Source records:
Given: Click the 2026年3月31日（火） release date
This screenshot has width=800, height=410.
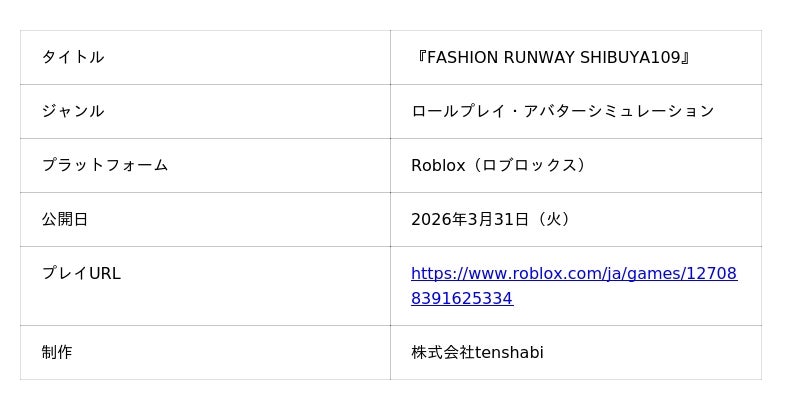Looking at the screenshot, I should (x=493, y=219).
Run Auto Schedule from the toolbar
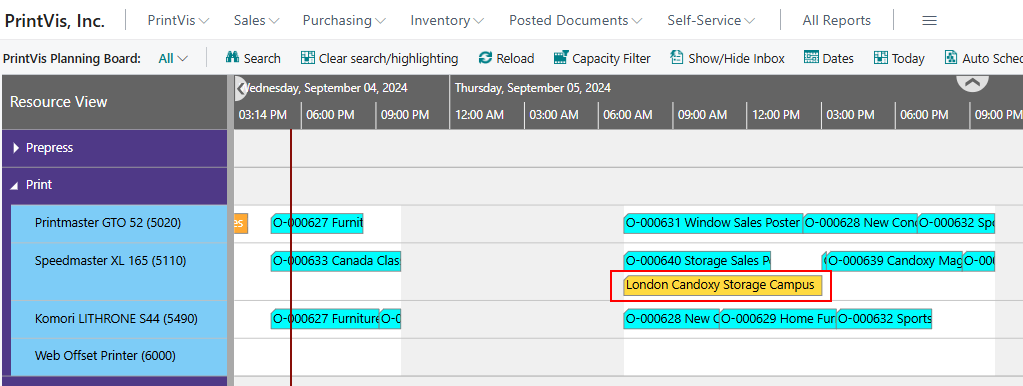1023x386 pixels. click(983, 58)
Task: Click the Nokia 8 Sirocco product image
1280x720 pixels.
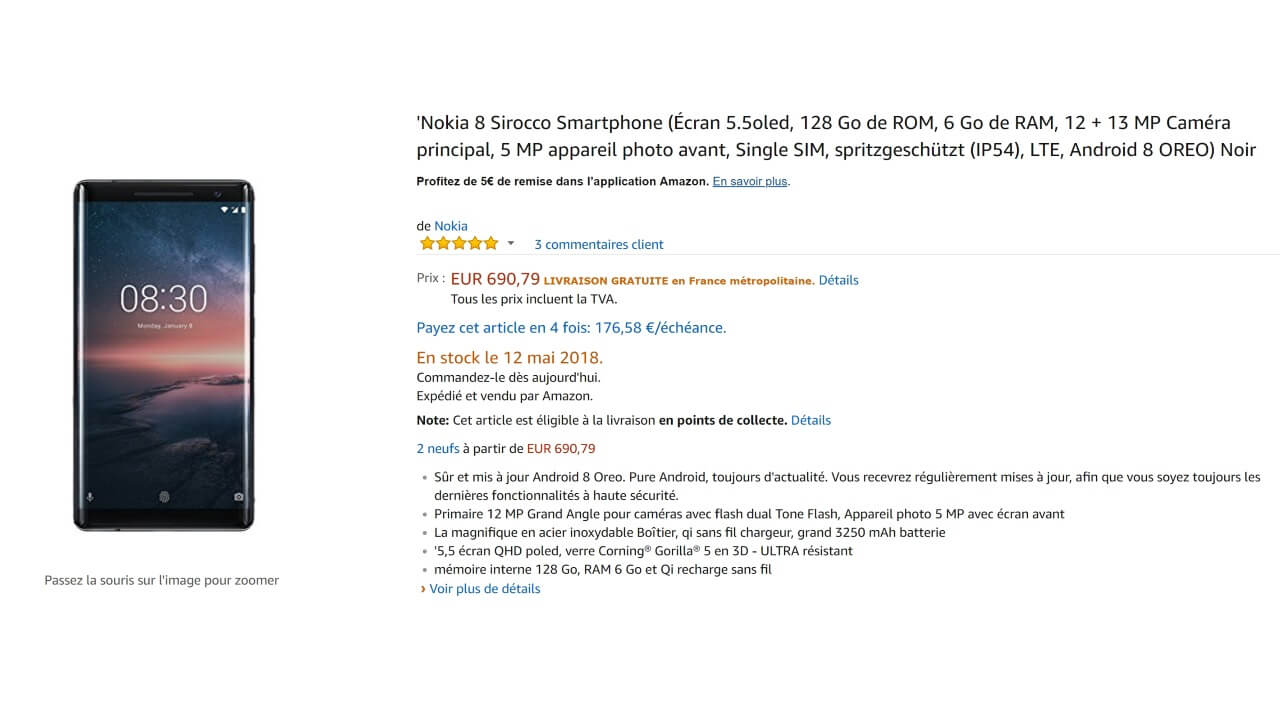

▶ [Task directions]: With the pictures left out, output all the entries exactly.

▶ [Result of this exercise]:
Given: Click the 2026年3月31日（火） release date
This screenshot has width=800, height=410.
Looking at the screenshot, I should (x=493, y=219).
Run Auto Schedule from the toolbar
1023x386 pixels. click(983, 58)
Task: Click the Nokia 8 Sirocco product image
1280x720 pixels.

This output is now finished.